While researching her essay for the upcoming RAM exhibition catalog, Rachel Carren has encountered lots of interesting historical material too detailed for that volume. One example is this story of Marie Segal’s first encounter with polymer and the business which she and her husband Howard started in the early 1980’s. Before the Internet, there was one “go-to” source for information on how to handle polymer. That was the Fimo Factory. When we artists had technical questions about polymer or when we had discovered something new, the recurring refrain was, “Call Marie and Howard.” It would be hard to underestimate the importance of this clearinghouse as a major conduit for information among polymer artist in those early days. Howard explains:
“Marie started playing with polymer clay in 1978, she found it in an
international toy store.
Marie had been working in ceramic clays for awhile at this point. We
first saw it in the Laguna Sawdust festival and she knew it wasn’t a
ceramic clay. Marie loved working with low-fire colorful glazes, so she
was immediately attracted to it. We never got to talk to that artist
even though we went back three times.
We actually started doing business as Marie Segal’s Collectables in
1980. In 1985 We were granted, to use “Fimo” in
our company name. We called it The FIMO Factory. Here is a picture of
Marie and me standing in front of our first store we opened called FIMO
Everything was fine until 1988 when Eberhard Faber came to us and told
us we can no longer use the name Fimo Factory. We then changed our name
to Clay Factory.
In 1982 we changed our production entirely over from bread dough to FIMO.

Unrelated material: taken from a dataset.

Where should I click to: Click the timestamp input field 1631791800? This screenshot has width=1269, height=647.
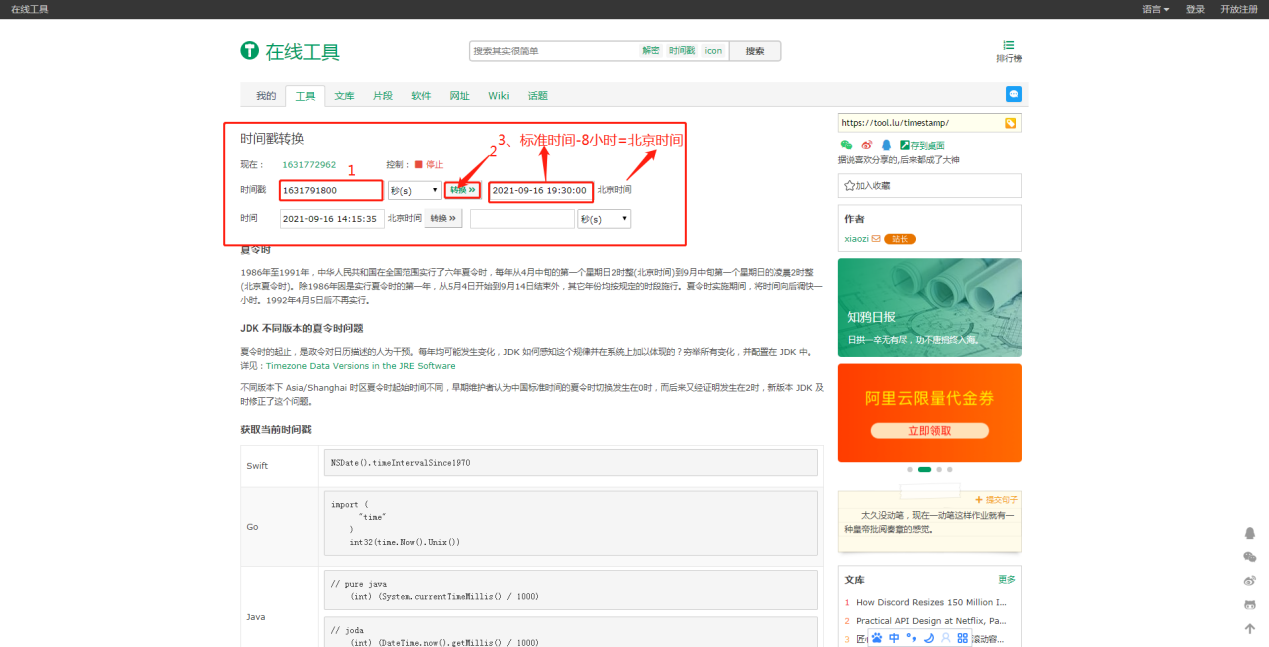point(331,190)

Previously Marie made only small items using Fimo, pins, earrings and
special pieces exploring the medium.
Immediately, as our customers saw the new look of our gift items the
creative ones asked, “What is that stuff, how do you use it and where can
I get it.”
Of course, I saw the opportunity to make more money which would pay for
the Fimo we used in our production and bring our volume up.
We became a major distributor of Fimo.
Here is a link to a very old hand drawn catalog of finished product we
did. I also wrote some commentary on each page. Its kind of fun to look
at and read.
Marie still did art pieces and we would bring them to the shows, but the
production and wholesale were the ornaments, magnets, figurines and
jewelry. The cute stuff out sold the art 50 to 1.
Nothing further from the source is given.